Des systèmes d'information conçus autour des exigences de sécurité
La protection des données personnelles est également un sujet qui revêt une grande importante aux yeux du directeur de Luxmetering, ainsi que la conformité vis-à-vis des lois relatives à l'organisation des marchés de l'électricité dont l'ILR est le garant.
"C'est pour faire face à ces contraintes que nos systèmes d'information ont été conçus autour de nos exigences de sécurité", explique Paul Hoffmann. "Notre politique de sécurité implique des audits internes sur une base continue ainsi que des audits réguliers de nos fournisseurs. Nous travaillons en étroite collaboration avec le GOVCERT (computer emergency response team of the Government of the Grand Duchy of Luxembourg), avec CIRCL (Computer Incident Response Center Luxembourg), et même avec des hackers éthiques pour conserver une longueur d'avance par rapport aux sources traditionnelles", souligne-t-il.
Recueillir et partager rapidement l'information
Pour Paul Hoffmann, il est essentiel de disposer des informations relatives à la cybersécurité dans des délais très courts afin de pouvoir réagir très rapidement: "nous ne nous contentons pas d'auditer nos infrastructures quelques fois sur l'année, nous le faisons sur une base quotidienne afin de restreindre au minimum le champ d'action de ceux qui menacent nos infrastructures. D'autre part, nous sommes tenus de partager nos informations au niveau international, avec d'autres réseaux en Europe et au-delà, et d'informer le public en cas d'attaque ou d'incident. Le marché de l'Internet des Objets, du Smart Metering et du Smart Grid dans lequel nous prenons pied est tout nouveau et l'expérience en matière de sécurité pour ces technologies n'est pas encore très développée. C'est pourquoi nous devons partager l'information au-delà des frontières".
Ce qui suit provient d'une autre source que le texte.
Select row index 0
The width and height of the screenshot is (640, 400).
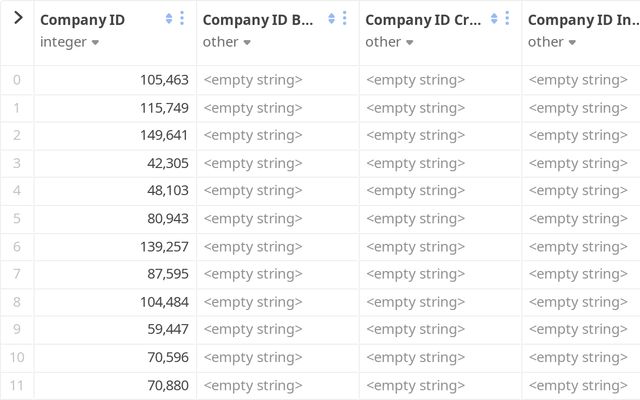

Tirer parti de la petite taille du Luxembourg
Paul Hoffmann considère que le facteur humain est très important en matière de cybersécurité. Ainsi, "toute entreprise devrait pouvoir disposer d'une sorte de Security Starting Kit afin de sensibiliser l'ensemble des employés aux conséquences que peut avoir un simple clic de souris".
"Ma conviction est que la menace est commune à tous les secteurs. Nous sommes tous menacés de la même manière: nous devons donc travailler ensemble, partager nos connaissances et nos pratiques afin de nous protéger contre les menaces. Nous devons également partager l'information de manière plus efficace à travers les différentes plateformes dont nous disposons, les forums de discussion et les événements auxquels nous participons", ajoute Paul Hoffmann.
"Nous devrions également tirer parti de la petite taille du Luxembourg, du fait que tout le monde s'y connaît, pour communiquer dans un environnement de confiance. La proximité entre professionnels, de la sécurité notamment, est assurément à verser à l'actif du Luxembourg", conclut le directeur de Luxmetering.